Yet Roberts has also led the Supreme Court in thwarting the agendas of popularly elected presidents in other high-profile cases. In Department of Homeland Security v. Regents of the University of California (2020), Roberts wrote the majority opinion stopping President Donald Trump from rescinding the Deferred Action for Childhood Arrivals (DACA) program. In Biden v. Nebraska (2023), Roberts blocked President Joe Biden from imposing his student debt cancellation plan. No deference for either president in those important cases.

But Roberts has also led the Supreme Court in massively expanding executive power, most notably in Trump v. United States (2024), which granted the president broad immunity from criminal prosecution.

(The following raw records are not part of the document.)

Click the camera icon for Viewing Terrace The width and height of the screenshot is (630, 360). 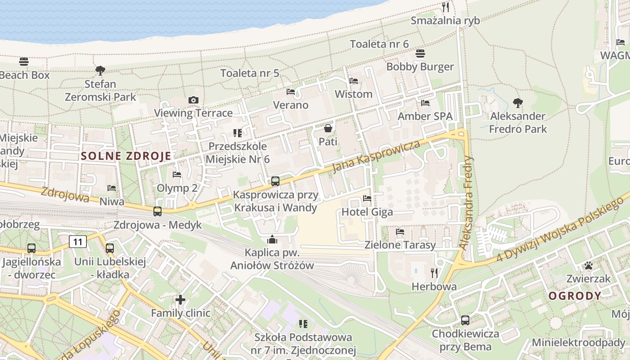(x=194, y=100)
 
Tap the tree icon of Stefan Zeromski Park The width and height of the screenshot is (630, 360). (x=100, y=70)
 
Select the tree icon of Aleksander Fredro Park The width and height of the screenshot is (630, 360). (x=518, y=103)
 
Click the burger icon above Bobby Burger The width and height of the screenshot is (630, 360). (x=420, y=54)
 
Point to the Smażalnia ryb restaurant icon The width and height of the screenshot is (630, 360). (x=446, y=7)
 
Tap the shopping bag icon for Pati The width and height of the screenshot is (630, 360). (x=328, y=128)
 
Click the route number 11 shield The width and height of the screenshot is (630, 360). (x=78, y=242)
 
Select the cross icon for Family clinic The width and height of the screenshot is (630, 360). (x=180, y=299)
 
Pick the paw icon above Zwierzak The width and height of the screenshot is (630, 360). (x=588, y=266)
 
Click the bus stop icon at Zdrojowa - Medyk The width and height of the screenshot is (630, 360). (x=158, y=211)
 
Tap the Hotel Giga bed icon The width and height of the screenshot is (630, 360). (x=367, y=198)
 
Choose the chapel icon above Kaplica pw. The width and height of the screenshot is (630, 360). (x=272, y=239)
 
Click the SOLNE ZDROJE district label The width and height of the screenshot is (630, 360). (x=126, y=156)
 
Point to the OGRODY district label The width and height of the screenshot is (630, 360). (x=575, y=296)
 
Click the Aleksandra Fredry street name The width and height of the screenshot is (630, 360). (x=467, y=202)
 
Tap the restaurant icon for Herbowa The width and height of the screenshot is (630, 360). (x=434, y=273)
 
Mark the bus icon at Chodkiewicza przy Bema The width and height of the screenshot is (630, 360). (x=465, y=320)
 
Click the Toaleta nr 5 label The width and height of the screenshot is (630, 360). (x=250, y=73)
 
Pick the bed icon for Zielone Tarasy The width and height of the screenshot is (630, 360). (x=400, y=232)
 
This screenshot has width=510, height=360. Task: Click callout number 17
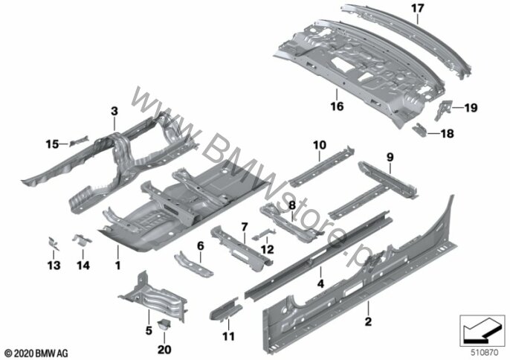pyautogui.click(x=417, y=8)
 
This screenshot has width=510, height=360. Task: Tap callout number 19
pyautogui.click(x=470, y=109)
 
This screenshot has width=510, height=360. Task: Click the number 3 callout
pyautogui.click(x=114, y=112)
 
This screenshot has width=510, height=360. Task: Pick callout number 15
pyautogui.click(x=51, y=143)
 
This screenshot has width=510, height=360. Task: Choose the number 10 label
pyautogui.click(x=319, y=144)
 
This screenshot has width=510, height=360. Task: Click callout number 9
pyautogui.click(x=388, y=157)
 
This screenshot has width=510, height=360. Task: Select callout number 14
pyautogui.click(x=83, y=265)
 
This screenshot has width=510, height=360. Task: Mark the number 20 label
pyautogui.click(x=164, y=349)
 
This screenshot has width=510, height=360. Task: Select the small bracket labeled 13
pyautogui.click(x=53, y=242)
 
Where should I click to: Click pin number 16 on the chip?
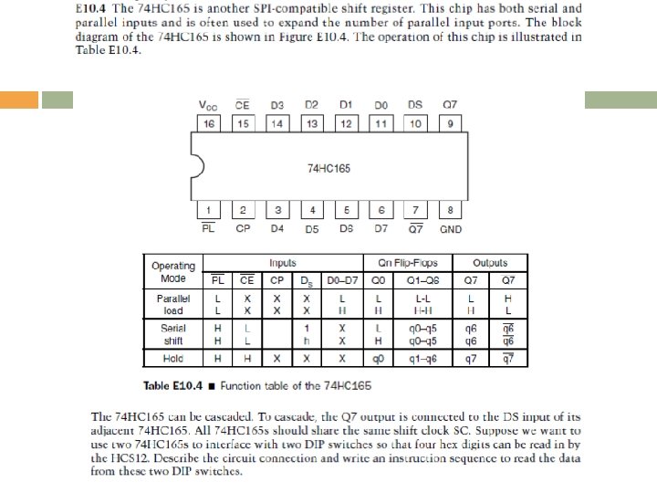(x=209, y=123)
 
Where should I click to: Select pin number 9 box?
(x=450, y=123)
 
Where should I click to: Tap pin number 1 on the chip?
(x=209, y=210)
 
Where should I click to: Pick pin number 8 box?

So, while both Biden and Trump saw some of their signature presidential policies struck down, the signature policy of President Barack Obama was upheld on deferential grounds, and the presidency itself has emerged stronger than ever in other crucial ways, all thanks to decisions written by Roberts.

Is there a through line connecting such cases? Is there a clear judicial philosophy that accounts for the results? I’ve been following Roberts’s tenure for much of the last two decades, and I’m not sure that there is. Roberts has long extolled the virtues of judicial deference, yet he only does the deferring in select cases. Roberts has put a stop to presidential overreach (sometimes), yet he has also placed a vast protective shield over presidential misconduct. To be generous, I suppose we might say that Roberts’s judicial philosophy contains multitudes.

Next week, the Supreme Court will kick off its 2025–2026 term, and the docket is already packed with momentous cases dealing with the powers of the president. That means that all eyes will be on the chief justice, who may well be in the position to tip the balance in one or more of these matters.

Will we get the version of Roberts that’s more likely to defer to Trump or the one that’s more likely to curtail Trump? Which one of Roberts’s judicial multitudes will step to the fore?

For better or worse, we’re about to find out.